/vici

Find known variant missense residues (P/LP and B/LB) that occur at protein-protein interfaces as in silico controls.

Primary LanguagePythonMIT LicenseMIT

vici

The shell script helps you find known variant missense residues (P/LP and B/LB) that occur at protein-protein interfaces for use as in silico controls. It currently accepts search output data from ClinVar as inputs and returns JSON information filtered out from PIONEER.

vici workflow diagram

Subscripts

All subscripts can be accessed independently and used from the command line as separate utilities:

python {script}.py <arg1> <arg2> ...

Requirements

Usage

To execute the script, open your terminal and navigate to the folder containing the script.
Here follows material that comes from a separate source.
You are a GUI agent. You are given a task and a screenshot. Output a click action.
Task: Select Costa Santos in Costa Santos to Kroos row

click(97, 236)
Then run:

./vici.sh \
-B [path/to/benign/variant/table] \
-P [path/to/pathogenic/variant/table] \
-O [output_folder_name]

For example, if you have benign variant data in a file named benign_data.tsv, pathogenic variant data in pathogenic_data.tsv, and you want to output to a folder named results, run:

./vici.sh -B benign_data.tsv -P pathogenic_data.tsv -O results

Command-line Options

The script accepts the following command-line options:

  • -B, --benign: Specifies the path to the benign variant table from Clinvar. This is a required argument.

  • -P, --pathogenic: Specifies the path to the pathogenic variant table from Clinvar. This is a required argument.

  • -O, --output: Specifies the name of the output folder where the results will be saved. This is a required argument.

  • -h, --help: Displays a help message detailing how to use the script and what each option does.

  • -s, --stringent: If flag is set to true, the pipeline will return a final JSON contaning only those proteins that have both P/LP AND B/LB variants that occur at interfaces.

Examples

To run the script with specific benign and pathogenic variant tables and an output folder named analysis_output:

./vici.sh -B benign_variants.tsv -P pathogenic_variants.tsv -O analysis_output

To display the help menu:

./vici.sh -h

Output

  • Missense residues JSONs (for both TSVs).
  • Missense residues appearing at interfaces for both JSONs.
  • A combined JSON including data from both P/LP and B/LB interface residue JSONs.
  • Directories containing TSVs subset from input tables, based on gene name.

All output files will be saved in the specified output_folder.

Workflow Steps

  1. subset.py: This script is used to subset a TSV file by the values in its second column, which is assumed to be a gene name. The output is a directory of TSV files, each corresponding to a gene name.
  2. common.py: (Optional) This script is used to remove files from two folders that don't have a shared basename. Shared basenames tell us that genes in question have both benign and pathogenic variants.
  3. rois.py: The residues of interest script is used to extract numbers from protein change codes in TSV files. The output is a JSON file containing a dictionary of lists, where each key is the basename of a TSV file and each value is a missense residue position. We'll search against these numbers to see if they appear in an interface.
  4. search.py: Find residues in the interface of a protein-protein interaction that are also missense variants in a gene. The output is a JSON file containing a dictionary of dictionaries, where each key is a gene name and each value is a dictionary of dictionaries, where each key is a partner gene name and each value is a list of common residues.
  5. shared.py: (Optional) Finds the shared keys between two JSON files and write them to a new JSON file. For control purposes, it tells you which proteins have both P/LP & B/LP variant residues in their interfaces, and which proteins those interfaces are with.

TODO

  • Implement more detailed error reporting and logging.
  • Add support for variant data from gnomAD.